Qu’est-ce qui vous fait lever le matin ?
L’envie d’aller à l’atelier.

Que sont deve­nus vos rêves d’enfant ?

Je les réa­lise un à un. Je vou­lais être peintre, habi­ter à Paris, et pro­fi­ter de tout cela.

A quoi avez-vous renoncé ?
À rien.

D’où venez-vous ?
J’habite à Paris depuis plus de dix ans et je m’y sens bien, c’est devenu là d’où je viens.

Qu’avez-vous reçu en dot ?
Ce n’est pas une pra­tique très cou­rante en France aujourd’hui, la dot…

Qu’avez vous dû “pla­quer” pour votre tra­vail ?
Je n’ai rien pla­qué d’important. Mon tra­vail m’a sur­tout per­mis de vivre beau­coup de choses fan­tas­tiques, d’avoir accès à des mondes très variés, de faire des belles ren­contres et des voyages.

Un petit plai­sir — quo­ti­dien ou non ?
Le musée d’Orsay.

Qu’est-ce qui vous dis­tingue des autres artistes ?
J’ai su très jeune que je vou­lais être peintre. Les peintres sont une famille à part il me semble, ils ont sou­vent un tra­vail d’atelier, un rap­port à la matière, au faire, une pra­tique quo­ti­dienne.
Peindre est pour moi une manière de pres­ser l’image, l’essorer, essayer d’en extraire une lumière interne, un indice ténu. Je m’intéresse aux per­son­nages et situa­tions qui ne rentrent pas dans des cases. À la dif­fi­culté à dire d’où l’on vient, ce que l’on est, entre un pays et un autre, entre fémi­nin et mas­cu­lin, entre chien et loup… Ma pein­ture donne à voir ces moments de bas­cule, d’ambiguïté. Comme un funam­bule sur son fil, j’essaye de trou­ver un équi­libre déli­cat, une posi­tion à réajus­ter sans cesse.

Quelle fut l’image pre­mière qui esthé­ti­que­ment vous inter­pela ?
Les nym­phéas de Monet

Où tra­vaillez vous et com­ment ?
En ce moment dans un grand ate­lier, ce qui me per­met de tra­vailler sur plu­sieurs tableaux en même temps.

Quelles musiques écoutez-vous en tra­vaillant ?
La radio. J’aime ne pas choi­sir l’ordre des chan­sons, et que ce soit un flux sans début ni fin.
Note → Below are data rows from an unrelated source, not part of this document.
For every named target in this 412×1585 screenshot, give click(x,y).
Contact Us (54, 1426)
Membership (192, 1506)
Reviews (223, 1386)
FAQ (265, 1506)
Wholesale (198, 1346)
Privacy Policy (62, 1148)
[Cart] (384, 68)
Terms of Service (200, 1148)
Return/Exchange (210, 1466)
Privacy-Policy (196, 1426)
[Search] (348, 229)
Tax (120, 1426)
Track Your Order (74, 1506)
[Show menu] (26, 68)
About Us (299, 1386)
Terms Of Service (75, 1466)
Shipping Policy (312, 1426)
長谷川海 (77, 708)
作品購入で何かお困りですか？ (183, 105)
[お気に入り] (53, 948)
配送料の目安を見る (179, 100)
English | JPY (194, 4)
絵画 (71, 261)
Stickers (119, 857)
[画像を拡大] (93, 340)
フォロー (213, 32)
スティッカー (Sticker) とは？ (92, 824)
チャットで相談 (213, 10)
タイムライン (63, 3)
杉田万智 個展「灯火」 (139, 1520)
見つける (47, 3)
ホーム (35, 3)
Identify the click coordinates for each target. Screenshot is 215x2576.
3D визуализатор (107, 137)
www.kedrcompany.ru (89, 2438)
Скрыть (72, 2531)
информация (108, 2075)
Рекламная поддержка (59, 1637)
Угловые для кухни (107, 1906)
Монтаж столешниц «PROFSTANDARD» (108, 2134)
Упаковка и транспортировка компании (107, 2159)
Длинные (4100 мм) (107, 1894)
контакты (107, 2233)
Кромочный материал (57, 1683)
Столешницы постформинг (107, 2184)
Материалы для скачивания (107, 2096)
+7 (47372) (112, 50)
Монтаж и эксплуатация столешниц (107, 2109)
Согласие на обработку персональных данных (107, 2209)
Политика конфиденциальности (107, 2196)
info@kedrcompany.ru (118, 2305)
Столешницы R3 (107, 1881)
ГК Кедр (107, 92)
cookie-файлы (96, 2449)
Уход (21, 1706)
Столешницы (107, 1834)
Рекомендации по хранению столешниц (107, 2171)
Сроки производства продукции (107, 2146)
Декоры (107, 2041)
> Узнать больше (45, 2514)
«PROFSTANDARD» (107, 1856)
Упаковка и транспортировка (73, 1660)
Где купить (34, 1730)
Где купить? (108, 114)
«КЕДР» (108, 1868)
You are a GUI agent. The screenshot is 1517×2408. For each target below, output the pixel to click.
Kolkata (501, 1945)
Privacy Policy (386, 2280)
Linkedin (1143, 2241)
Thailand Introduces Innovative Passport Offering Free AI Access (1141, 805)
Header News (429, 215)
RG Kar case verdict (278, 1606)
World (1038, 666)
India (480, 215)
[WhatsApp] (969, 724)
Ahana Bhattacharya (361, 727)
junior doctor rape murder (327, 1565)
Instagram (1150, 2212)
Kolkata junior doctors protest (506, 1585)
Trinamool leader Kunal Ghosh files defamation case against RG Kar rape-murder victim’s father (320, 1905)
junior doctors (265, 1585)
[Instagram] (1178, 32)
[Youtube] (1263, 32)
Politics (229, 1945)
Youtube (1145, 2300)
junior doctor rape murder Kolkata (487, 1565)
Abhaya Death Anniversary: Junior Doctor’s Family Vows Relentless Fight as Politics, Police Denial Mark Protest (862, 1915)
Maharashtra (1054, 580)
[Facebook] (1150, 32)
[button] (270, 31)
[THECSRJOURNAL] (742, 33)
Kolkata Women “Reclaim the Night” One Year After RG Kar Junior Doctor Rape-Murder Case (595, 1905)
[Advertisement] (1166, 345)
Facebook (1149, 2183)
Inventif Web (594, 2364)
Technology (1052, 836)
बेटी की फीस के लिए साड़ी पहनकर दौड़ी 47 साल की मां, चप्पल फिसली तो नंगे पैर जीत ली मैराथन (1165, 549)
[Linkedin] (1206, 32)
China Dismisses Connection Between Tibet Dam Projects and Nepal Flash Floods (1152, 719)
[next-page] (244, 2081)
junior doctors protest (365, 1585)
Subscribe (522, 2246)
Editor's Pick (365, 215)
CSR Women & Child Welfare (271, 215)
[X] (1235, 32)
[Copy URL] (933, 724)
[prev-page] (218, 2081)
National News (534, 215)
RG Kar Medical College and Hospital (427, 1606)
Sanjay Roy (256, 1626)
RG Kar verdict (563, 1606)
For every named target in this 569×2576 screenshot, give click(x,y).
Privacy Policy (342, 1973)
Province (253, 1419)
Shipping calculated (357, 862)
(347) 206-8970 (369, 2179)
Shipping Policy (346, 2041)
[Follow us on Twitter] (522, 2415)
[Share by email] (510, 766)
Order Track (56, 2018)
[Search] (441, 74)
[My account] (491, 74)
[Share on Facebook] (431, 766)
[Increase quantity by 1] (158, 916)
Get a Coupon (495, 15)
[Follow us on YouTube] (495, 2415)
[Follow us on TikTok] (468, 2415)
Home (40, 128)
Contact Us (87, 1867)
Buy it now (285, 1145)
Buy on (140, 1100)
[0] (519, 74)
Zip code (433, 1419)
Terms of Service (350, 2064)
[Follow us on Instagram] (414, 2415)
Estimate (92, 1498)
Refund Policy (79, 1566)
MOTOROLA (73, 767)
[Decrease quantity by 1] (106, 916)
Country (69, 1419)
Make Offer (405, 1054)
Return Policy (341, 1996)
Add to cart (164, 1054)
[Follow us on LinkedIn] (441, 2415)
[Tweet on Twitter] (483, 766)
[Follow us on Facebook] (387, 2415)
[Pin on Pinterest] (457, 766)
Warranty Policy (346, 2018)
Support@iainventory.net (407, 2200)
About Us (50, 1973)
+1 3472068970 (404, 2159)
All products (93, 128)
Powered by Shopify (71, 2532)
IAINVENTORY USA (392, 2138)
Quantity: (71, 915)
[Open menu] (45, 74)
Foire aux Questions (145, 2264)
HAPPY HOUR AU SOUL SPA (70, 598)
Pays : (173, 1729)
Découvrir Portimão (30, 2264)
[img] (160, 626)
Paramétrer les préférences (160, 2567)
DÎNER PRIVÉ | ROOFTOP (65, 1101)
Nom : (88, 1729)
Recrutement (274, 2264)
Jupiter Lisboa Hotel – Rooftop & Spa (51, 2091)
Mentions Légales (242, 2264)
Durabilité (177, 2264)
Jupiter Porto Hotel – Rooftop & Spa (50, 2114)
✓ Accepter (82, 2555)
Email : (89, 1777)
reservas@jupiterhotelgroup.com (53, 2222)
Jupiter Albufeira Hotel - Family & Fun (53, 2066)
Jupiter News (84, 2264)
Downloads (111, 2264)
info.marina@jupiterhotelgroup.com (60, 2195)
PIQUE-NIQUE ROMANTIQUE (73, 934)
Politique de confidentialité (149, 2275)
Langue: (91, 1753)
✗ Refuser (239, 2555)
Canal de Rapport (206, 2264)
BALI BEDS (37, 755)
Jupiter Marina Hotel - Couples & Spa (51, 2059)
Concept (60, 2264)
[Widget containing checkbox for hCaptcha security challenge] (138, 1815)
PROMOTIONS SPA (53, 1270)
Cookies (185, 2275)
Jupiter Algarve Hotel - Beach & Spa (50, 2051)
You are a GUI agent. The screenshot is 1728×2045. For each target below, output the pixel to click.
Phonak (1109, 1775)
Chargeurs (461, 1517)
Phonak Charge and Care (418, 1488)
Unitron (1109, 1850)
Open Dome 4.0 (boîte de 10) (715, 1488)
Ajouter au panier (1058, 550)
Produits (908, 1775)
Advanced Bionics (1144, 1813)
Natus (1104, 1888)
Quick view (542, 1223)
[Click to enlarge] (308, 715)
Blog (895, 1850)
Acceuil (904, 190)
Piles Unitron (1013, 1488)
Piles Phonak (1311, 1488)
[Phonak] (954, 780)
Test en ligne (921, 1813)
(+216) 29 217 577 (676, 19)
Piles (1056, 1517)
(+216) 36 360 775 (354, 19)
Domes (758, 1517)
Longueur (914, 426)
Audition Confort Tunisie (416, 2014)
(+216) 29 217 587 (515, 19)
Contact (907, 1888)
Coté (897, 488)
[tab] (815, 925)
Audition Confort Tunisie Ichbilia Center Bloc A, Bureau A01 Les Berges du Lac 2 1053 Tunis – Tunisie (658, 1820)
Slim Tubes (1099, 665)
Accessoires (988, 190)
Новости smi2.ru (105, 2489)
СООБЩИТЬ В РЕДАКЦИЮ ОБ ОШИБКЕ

Quel est le livre que vous aimez relire ?
Aus­ter­litz  de W.G Sebald. Ce n’est pas for­cé­ment un livre que je relis sou­vent, car sa lec­ture est une épreuve, mais en tout cas il fait par­tie de ces livres qui ont comptés.

Quel film vous fait pleu­rer ?
Les pre­mières minutes du Fleuve Sau­vage d’Elia Kazan.

Quand vous vous regar­dez dans un miroir qui voyez-vous ?
Je me mets tous les matins face à un miroir pour réa­li­ser un auto­por­trait à l’encre de chine. J’y vois une énigme, tous les jours dif­fé­rente, et c’est jus­te­ment cela qui me donne envie de pour­suivre cette série de dessins.

A qui n’avez-vous jamais osé écrire ?
Domi­nique Baqué

Quel(le) ville ou lieu a pour vous valeur de mythe ?
Tokyo.

Quels sont les artistes dont vous vous sen­tez le plus proche ?
Mon voi­sin d’atelier, Lio­nel Sabatté, qui est concrè­te­ment le plus proche, et avec qui j’échange beau­coup.
Je m’intéresse de plus en plus au por­trait et au regard, Manet est pour moi une source sans fin de plai­sir et d’interrogations. J’aime énor­mé­ment le tra­vail de Mar­lène Dumas, elle fait des pein­tures magni­fiques, et réac­tive avec intel­li­gence la ques­tion de la pein­ture poli­tique, de la pein­ture d’histoire au 21ème siècle. Tacita Dean aborde toutes les thé­ma­tiques qui me sont chères, le pas­sage du temps, la mémoire des lieux, les pro­ces­sus d’apparition et de disparition…

Qu’aimeriez-vous rece­voir pour votre anni­ver­saire ?
De quoi ache­ter un atelier.

Que défendez-vous ?
Je défends mon temps et ma liberté, qui me per­mettent de peindre tous les jours.
Je me défends contre tout ce qui pour­rait se mettre entre moi et mon travail.

Que vous ins­pire la phrase de Lacan : “L’Amour c’est don­ner quelque chose qu’on n’a pas à quelqu’un qui n’en veut pas ” ? Cette phrase ne m’inspire pas…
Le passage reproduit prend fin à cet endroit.